Você deve estar se perguntando o porquê de toda essa minha digressão. Explico afirmando que ma coisa me intriga nesses tempos de convergência digital e transmissão capenga do desfile: como um coração infantil consegue ser fisgado pelas escolas de samba?

Ouvindo samba? A experiência de conhecer os sambas-enredos mudou bastante. Os mesmos quase não tocam no rádio e as vinhetas de televisão são irrisórias. Ainda existem os CDs, mas essa tecnologia desde sempre esbarrou na falta de expressividade gráfica de seus álbuns. É incomparável a sensação de se ouvir um disco manuseando a capa do tamanho de um vinil. Por outro lado, os encartes de CDs são pouco atraentes – especialmente para crianças. Isso se consideramos que as pessoas ainda ouçam CDs com frequência. Estamos na era do MP3, da impessoalidade, da transferência de arquivos e da frieza computacional.

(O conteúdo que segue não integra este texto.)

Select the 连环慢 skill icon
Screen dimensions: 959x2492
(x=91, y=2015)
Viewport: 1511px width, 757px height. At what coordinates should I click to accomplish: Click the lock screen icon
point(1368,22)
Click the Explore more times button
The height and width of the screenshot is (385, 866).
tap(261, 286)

Como se apaixonar pelo desfile em uma transmissão televisiva tão asséptica, tão fragmentada, transformada em um sub-Vídeo Show, em que um monte de atores globais e subcelebridades se sucedem em um estúdio na dispersão enquanto a escola seguinte desfila? Como fazer alguém se interessar pela dança de um casal de mestre-sala e porta-bandeira se a mesma é cortada ao meio na edição? Como uma criança pode se encantar com uma passista se as mesmas desfilam ensanduichadas e imitando cantoras americanas? Como se emocionar com uma bateria se ela só aparece na transmissão em meio a um show de luzes sem sentido, cheios de banners de lojas de eletrodomésticos e operadoras de celular?

Como fazer uma criança querer desfilar em uma escola de samba se o Juizado de Menores, cada vez mais, restringe o acesso dela aos ensaios, seja de quadra ou técnicos na Sapucaí? E a extinção desenfreada das alas infantis nas escolas? As agremiações mirins são importantíssimas e devem ser incentivadas, mas elas jamais podem ser substitutas das escolas-mãe. É fundamental que uma criança vivencie a emoção de desfilar em sua escola de coração. A escola de seus pais, irmãos mais velhos, tios, avós e bisavós. Referência cultural de seu bairro, região, cidade. Que ela se sinta incluída e vivencie essa tradição. E que, quando estiver adulta, esteja pronta para perpetuá-la para seus filhos.

Não podemos podar esses galhos. Germinando novas sementes, manteremos os fundamentos sólidos.